In 2003 and 2004, the Chavez administration took the previous administration’s already relatively stringent anti-smoking efforts a step further, announcing policies to ramp up Venezuela’s tax collection efforts. Among other moves Seniat, the country’s tax collection agency, declared a “zero evasion” policy. Though the broad based tax collection crackdown did not exclusively target the cigarette industry-among other groups IBM and Coca-Cola’s Venezuela branches and were temporarily closed-tobacco companies didn’t escape Venezuela’s new adherence to tax law. Eudomar Tovar, Venezuela’s Vice Minister of Finance, singled the tobacco industry out for criticism, saying that tax evasion robbed government coffers of almost $72 million annually. And last September, Alí Padrón, president of the sub-commission against customs fraud’s cigarette and tobacco sector, announced that it had snuffed out a significant portion of the tax evasion, cutting the number of smuggled cigarettes by more than half.

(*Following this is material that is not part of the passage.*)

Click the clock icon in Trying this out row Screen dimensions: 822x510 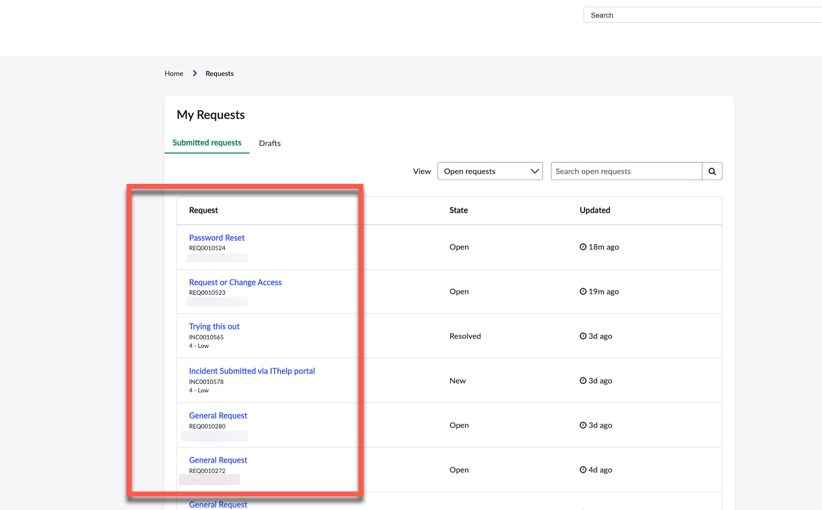click(583, 336)
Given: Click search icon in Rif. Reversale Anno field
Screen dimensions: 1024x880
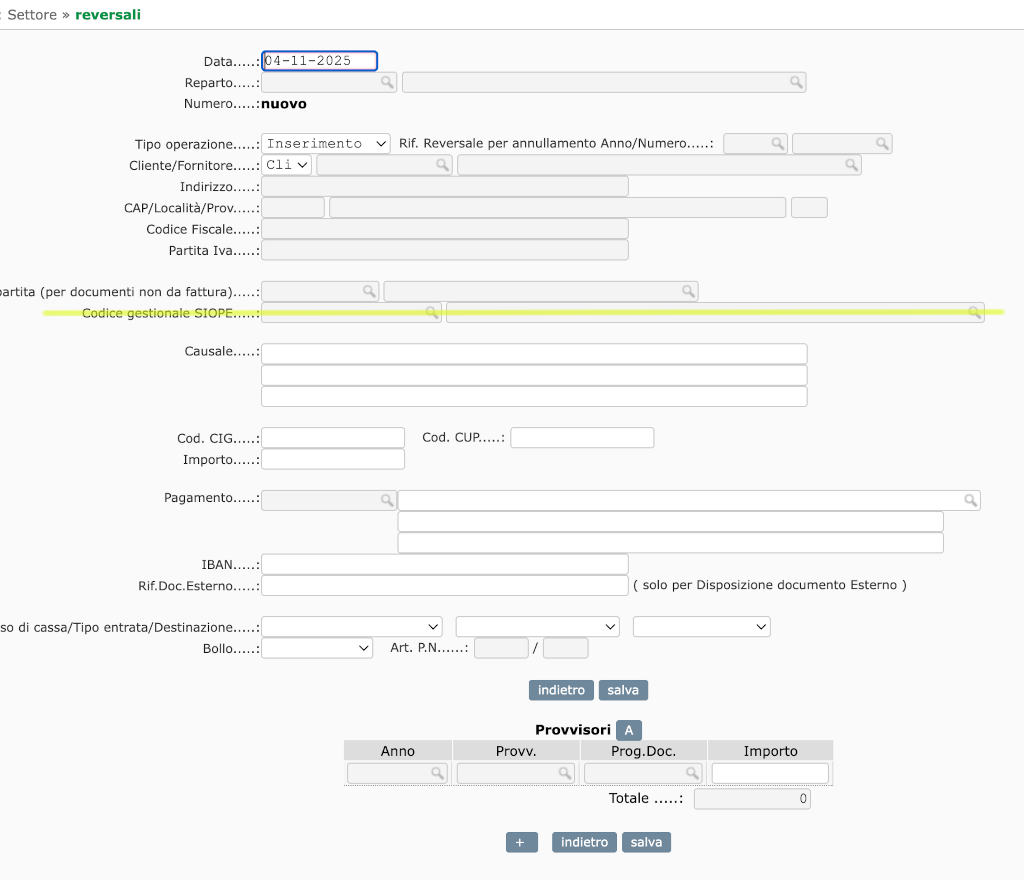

More recently, Venezuela took a direct swipe at the tobacco industry’s pocket book. In October, the country raised the excise tax on cigarettes from 50 to 70 percent, and mandated that all cigarettes sold in Venezuela-eventually including those in free-trade zones-be subject to the tax. The government estimates that the new tax will result in additional revenues of about $180 million. In 1999, the World Bank estimated Venezuela collected about $300 million annual cigarette tax.

In addition to increased taxes, the Chavez administration has also pursued a three-pronged strategy to decrease smoking in the country, providing more public education, increasing public access to smoking cessation programs, and limiting the areas in which Venezuelans can smoke.

In March 2005, cigarette packages in Venezuela became more graphic. Though cigarette packages had had warnings since 1978, the entire front of a package now consists of a picture representing the effects of smoking, such as rotting teeth or a foot with a toe tag and one of ten warnings, including “smoking causes impotence in men” and “smoking causes bad breath, loss of molars, and mouth cancer.” One of the sides of the box also contains health warnings.

Venezuela has also begun providing free medical care for people trying to quit smoking. Last August, the Health Ministry announced it had started 43 clinics to help people stop smoking and had trained more than 420 doctors who specialize in smoking cessation techniques. Venezuelans can participate in these programs free of charge. Earlier this year, the Ministry announced that the government paid almost $2800 per participant. “We’re providing treatment, completely free, to people who have voluntarily decided to quit their addiction, including giving out patches, gum, and other things that allow them to get better,” announced then-Health Minister Erick Rodríguez.

And the country has made it harder to light up. Earlier this year, the Health Ministry announced a ban on smoking in restaurants.

But despite the Chavez administration’s interest in tobacco industry, the industry has won at least one recent battle. Last May, Health Minister Rodríguez was widely quoted as saying Venezuela was preparing to ban domestic production of tobacco, leaving smokers to consume the more expensive, foreign cigarettes. The next day he appeared on state television, saying his words had been taken out of context and that the government was planning no such ban. Three days later Chavez announced Rodríguez resigned, citing personal reasons.

Despite the set-back, the tobacco industry’s biggest obstacle to maintaining its position in the Venezuelan market may be Chavez himself. The cult of personality is-publicly at least-anti-smoking. “Occasionally I smoke a cigarette, but I’ll never do it in public because it’s a bad example,” he told The Associated Press in an October interview. “It’s very sporadic.”